March 10th, 2020 at 12:47 AM ^

As recently as 2009-10, a novel A/H1N1 strain killed an estimated 150,000-500,000 people worldwide, including an estimated 12,500 right here in the U.S. We're a long way from that right now, but we are also doing much more to try to contain CoVID-19's spread. 

What we also have a lot more of right now is social media, which is making misinformation and outright falsehood about this virus, and government reaction to it, subject to the eye of the beholder. That makes it more dangerous for all of us.

I'mTheStig

March 10th, 2020 at 1:15 AM ^

Someone gets it.

But we're going to have all these fucking idiots and their fear mongering tank the economy over something, which yes, is very serious, but hasn't been proven to be worse than SARS, MERS, or even last year's devastating flu season in Australia by way of comparison.

 

Reader71

March 10th, 2020 at 10:37 AM ^

The economy is not going to tank because of fear of the virus in America.
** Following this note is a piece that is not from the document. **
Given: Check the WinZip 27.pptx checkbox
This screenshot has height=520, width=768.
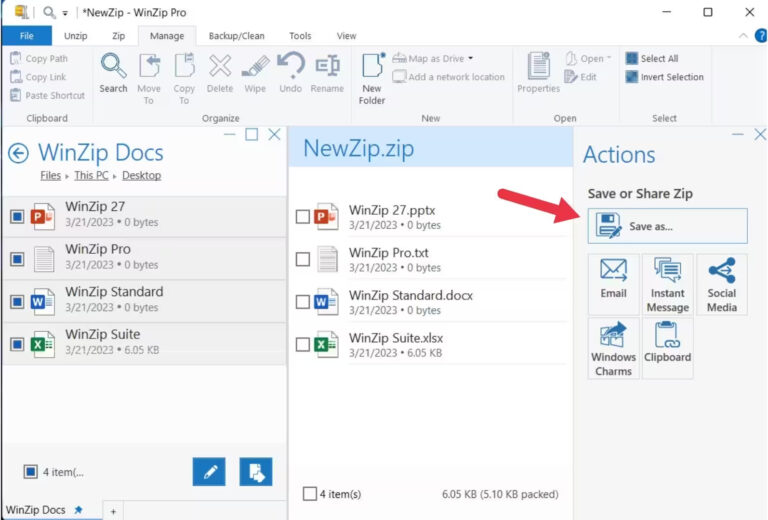Looking at the screenshot, I should click(x=303, y=217).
It is going to tank because fear of the virus in China, where just about all of our production is located. If every consumer good we buy was produced in Australia, last year's devastating flu season would have tanked our economy.

I'mTheStig

March 10th, 2020 at 11:08 AM ^

The economy is not going to tank because of fear of the virus in America.
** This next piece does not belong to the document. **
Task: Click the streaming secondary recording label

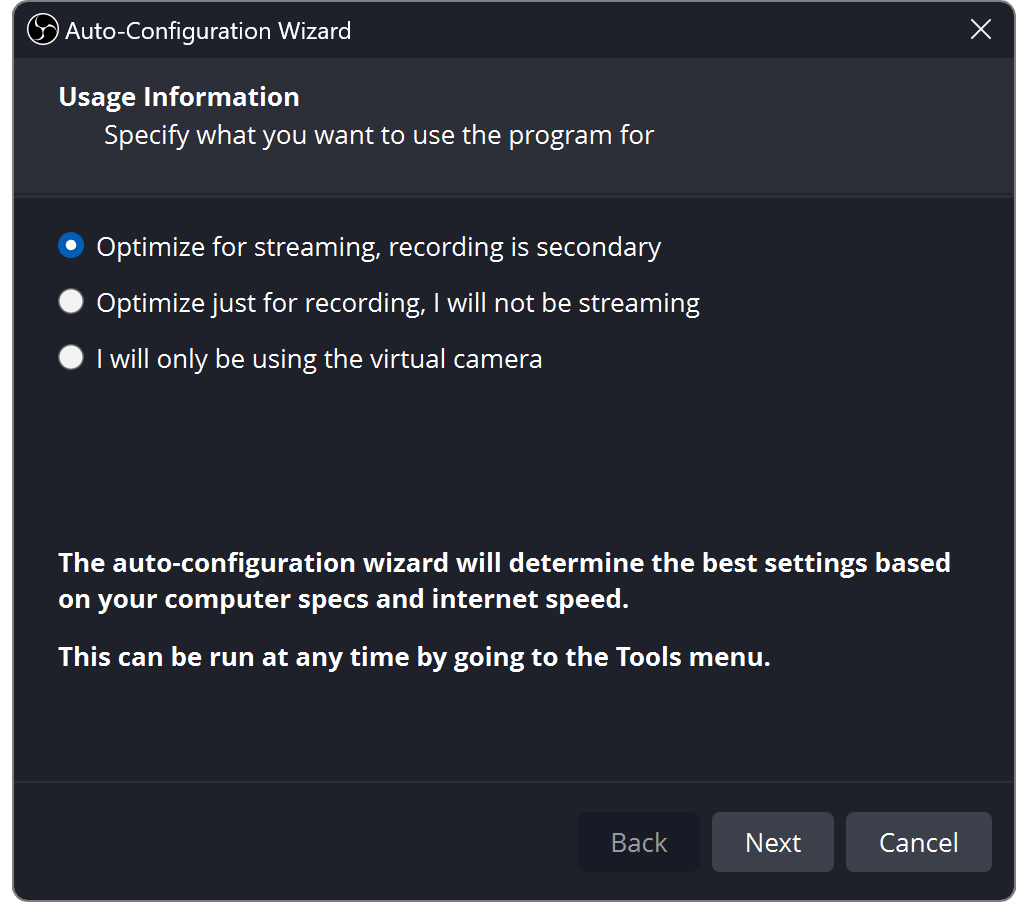Action: pyautogui.click(x=377, y=245)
You haven't been paying attention to the stock market (the 2K drop yesterday was on oil though but before that it's been COVID).

Or sales numbers coming out lower across the board

Interest rates are in the shitter (yay for my refinance though I guess)

Or half empty flights (or completely empty ones where the carrier has suspended service but still has to fly the route to keep from losing the airport slot).

Or events being cancelled -- including conferences, not allowing fans at sporting events, etc.

 If every consumer good we buy was produced in Australia

I think you took that point a little too literally.  It was meant to illustrate an event where, simply by way of comparison, the results were worse but the panic didn't approach what we see now -- which aligns with the poster to whom I was replying.

Reader71

March 10th, 2020 at 12:46 PM ^

I have been paying attention. Maybe longer than you have, since you ignore the early days of the virus, when it was still focused only in Wuhan, and about the dread that everyone felt about what this was going to do to manufacturing.

The spread to everywhere else has definitely made the fear worse, but market confidence was in the shitter before yesterday. Yesterday was the thing we've been worried about.

Regarding Australia, I took your point. I just used it to highlight mine. The disruption to production is the real fear. Empty airplanes and cruise lines certainly hurt those industries, but the wide-scale economic disaster is the total stop in Chinese production.

I'mTheStig

March 10th, 2020 at 1:45 PM ^

but market confidence was in the shitter before yesterday.

That's bullshit.  You're correcting me just to be argumentative now. 

While the ICF data says the market confidence rate is ~71 -- which is where it was approximately at for 2019.  In that same time the market was up 22%...

...until COVID19 propaganda and Russians tanking oil that is.

Chuck Norris

March 10th, 2020 at 1:21 AM ^

That's incorrect thinking. There are several differences between H1N1 and Covid-19. Most notably, Covid19 spreads faster, is deadlier, and has no vaccine. The first two points haven't been fully proven (we don't TRULY know how fast the virus spreads or how deadly it is, because we can't fully trust the numbers coming out of China), but health professionals are confident. The last one is demonstrably true, and the reason that all of these quarantines are happening. There is no vaccine. If you get it, you're going to get it and the virus is going to run its course on your body.

That's why people are scared. Not because there's more people that have a Twitter now.

Also, I've seen a lot of stuff about how you shouldn't worry, because if you're young and healthy it probably won't kill you. That's true. If you're young and healthy it is rare that it will kill you. But you will be contagious, and lots of people are less healthy than you, paragon of vitality that you are. Don't just worry about it killing you. Worry about you getting it, and spreading it to both loved ones and strangers in worse shape than you that it COULD kill.